Now, I usually ignore street children. I never paid special attention to them. Sorry to say this but I am at most times irritated of them.

But today, I realized that I am on a happy mood so I took out three 1-peso and 6 25-centavo coins from my purse and kindly handed it to him. He didn't look eager but took the coins from my hand anyway.

I asked him where he was going, he said "Sa city. Maghahanap ako ng pagkain dun." I noticed that he kept playing with the coins that I gave him so I told him to keep it inside his pocket. He looked at me and said, "Puro bebeynte singko naman 'tong binigay mo sakin eh. Di pa to makakabili ng tinapay." I don't know if I was imagining things but I'm pretty sure he muttered the word "kuripot" beneath his breath.

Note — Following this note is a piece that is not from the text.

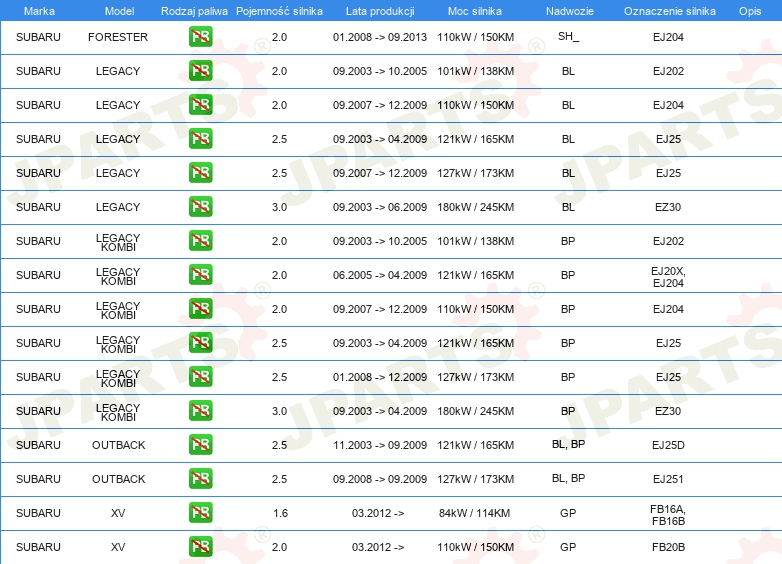Select the FORESTER model cell
The width and height of the screenshot is (782, 564).
118,37
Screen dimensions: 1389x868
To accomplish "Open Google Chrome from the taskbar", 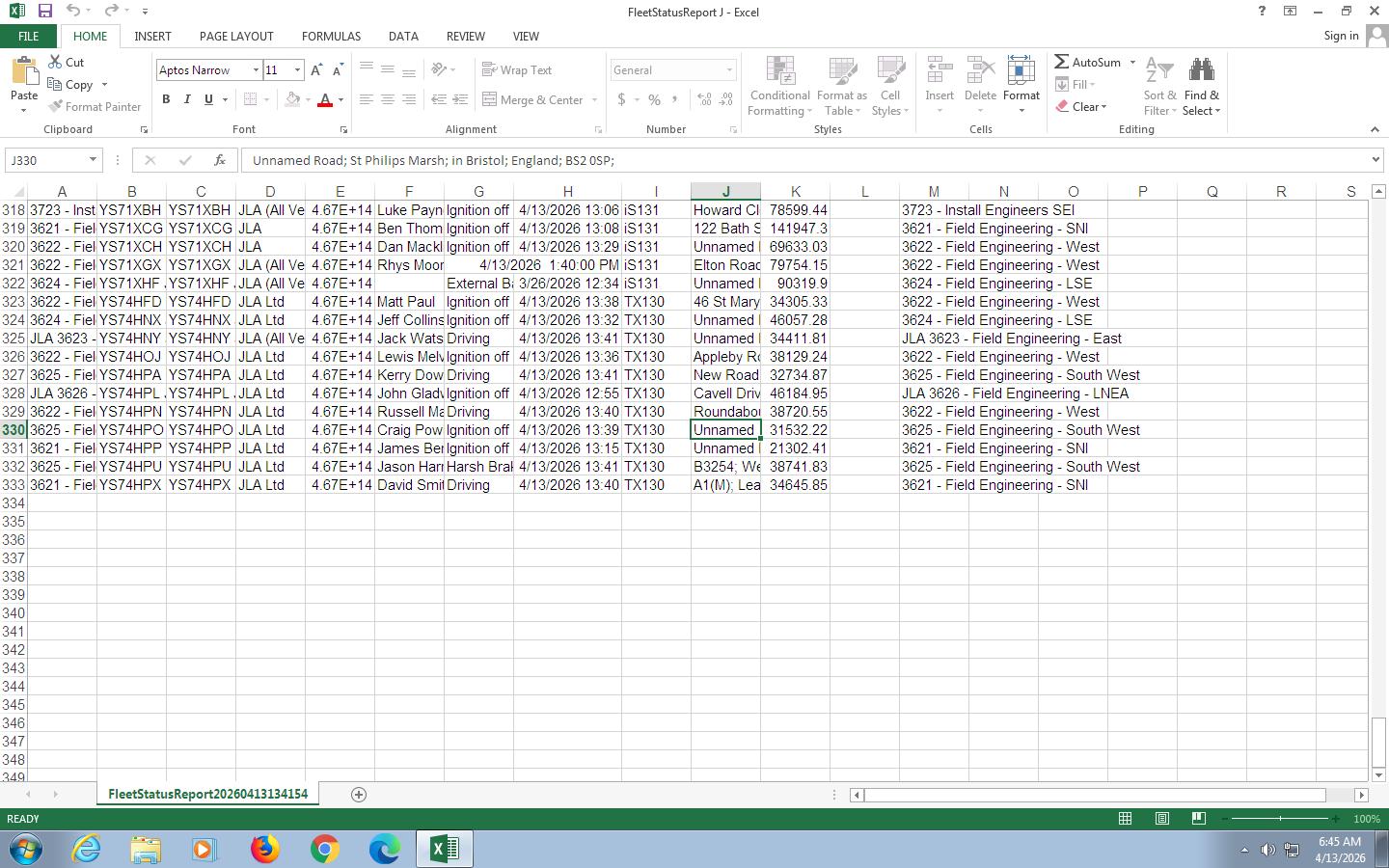I will click(x=324, y=849).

What ticked me off all the more was when he started throwing the 25 centavo coins to the road. I swear, I have thought about strangling that kid to death when I saw what he did. How fortunate he was though, I was wearing my nurse duty uniform.

When we were about to get off, that drat of an ungrateful child showed me a bundle of 20 peso bills. From that very moment, I regretted that I had to give my coins which I could have used for my next jeepney ride.

I did a random act of kindness, which I RARELY ever do, and that's what I got in return. Anyway, lesson learned.